For those who've been living in the back of the cave, "Black.White." (the show's title and the first signal that they didn't know what they were really trying to get at) takes a European-American family: Bruno Marcotulli, his wife Carmen Wurgel, and her daughter Rose, and--reality show style--puts them in a house for six weeks with an African-American family made up of Brian and Renee Sparks and their son Nick. But that wasn't enough for Cutler. He's won some awards for his previous reality shows and he has the genre pretty much down pat. So--with the help of Hollywood make-up artists, language experts, et al--he came up with the idea of turning the two families into each other (as it were). What he apparently discovered was that it couldn't be done. Make-up sits on the surface and the issue, if you will, is in the mind where the make-up doesn't reach.
Cutler's idea was interesting, except that any African-American could have told him that the White folks wouldn't get it. Heck! I could have told him that the White folks wouldn't get it. In six weeks? I don't think so. But the sponsors must be falling all over themselves to get a piece of this action. And it's the bottom line, not the color line that unquestionably drove Cutler's train. Skip the fact that viewers are going to walk away from the screen shaking their heads and more convinced than ever that the "other side" is crazy. "I didn't realize how genuinely different an experience it is to be a White American and a Black American," said Cutler at the end of the taping. Du-uh! (And Ice Cube couldn't help him out with that?) But, from what I can tell, lack of insight rarely, if ever, influences a Hollywood mogul to entertain second thoughts when a buck can be made.
A recent installment on The Oprah Winfrey Show, kindly taped and brought to me after a class one day, since I don't have television, brought the two families for a coast-to-coast follow-up session and gave us all a taste of what's to come. I, for one, am glad I won't be seeing it. Not since I visited friends and watched an episode of Bobbie Brown and Whitney Houston demonstrating how crack affects your home life have I been quite so happy to be out of the loop. One scene, for example, showed Wurgel standing up extemporaneously at a poetry group for Black young people and trying her hand at spoken word, using words like "creature" to describe individual members of the stunned audience. I wince just thinking about it. And she was still trying doggedly to explain herself sitting with Oprah after the fact.
Wurgel bought a dashiki to wear to church and managed to call Renee Sparks a bitch in a moment of attempted bonding ("I thought that's what Black women call themselves...") and that was all before the poetry group incident. Her husband Bruno, on the other hand, admitted at one point that he was waiting with relish for some Black person to call him the n-word so that he could reciprocate. With a high five, I guess. You get the idea.
One can only wonder if Ice Cube, who was quoted as saying about the project that "...race is not just the obvious," was just in it for the money, as well. He knew that you can't teach an old dog new tricks in six weeks. He surely also realized how exploitative it would be to put an African-American family into a situation where they can't leave and must come into constant, unavoidable, and recorded contact with well-meaning, but racist people. Still, he signed on.

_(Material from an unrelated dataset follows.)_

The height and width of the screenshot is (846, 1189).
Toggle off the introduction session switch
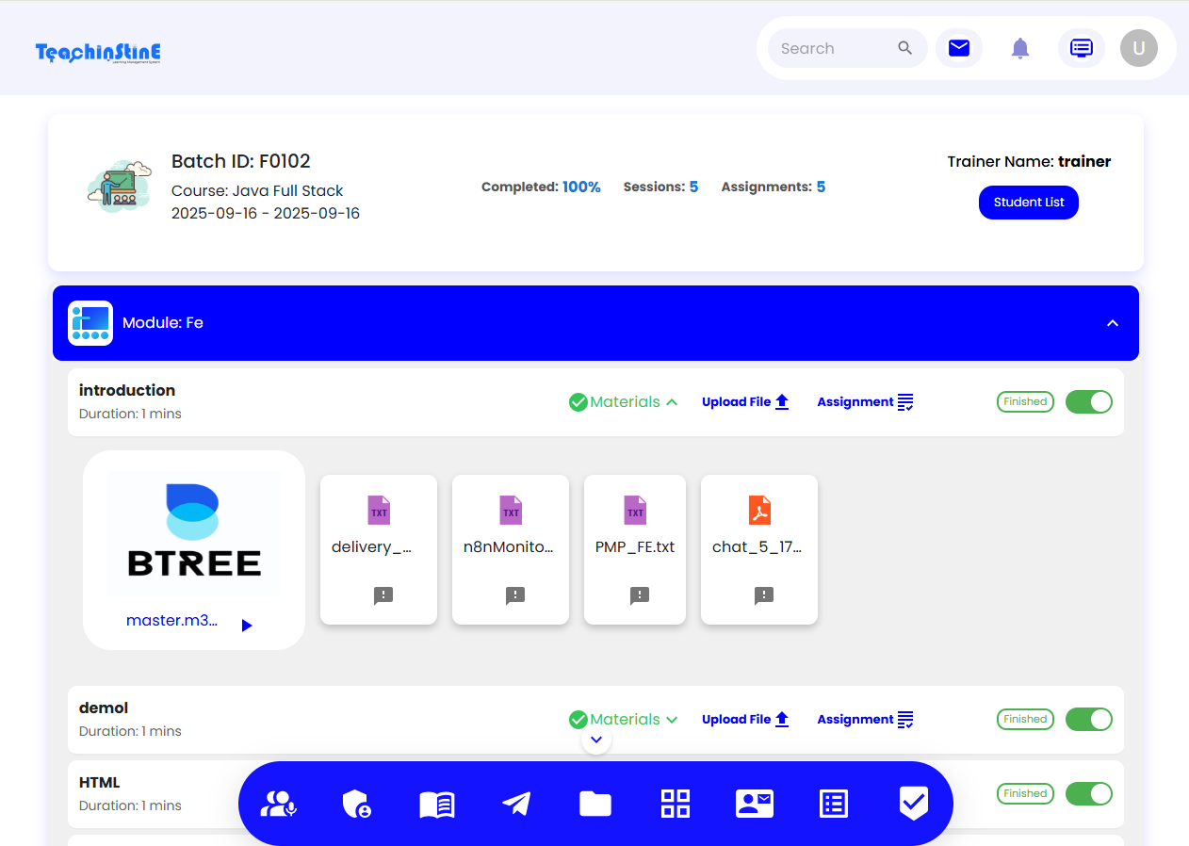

My problem with it all: my concern that White folks will watch and decide (once more, with feeling) that institutionalized oppression against people of color and most particularly African-Americans is simply a matter of Black folks' skewed perceptions; that it's just the natural function of group relations, in any case; that it belongs primarily, in fact, to occasional bigots sitting on a bar stool; and that it has nothing to do with ordinary European-Americans--like them. And then, of course, I'm also concerned that Black folks will give up believing that there's any hope at all for the future. Because when that happens, we're all in a world of trouble.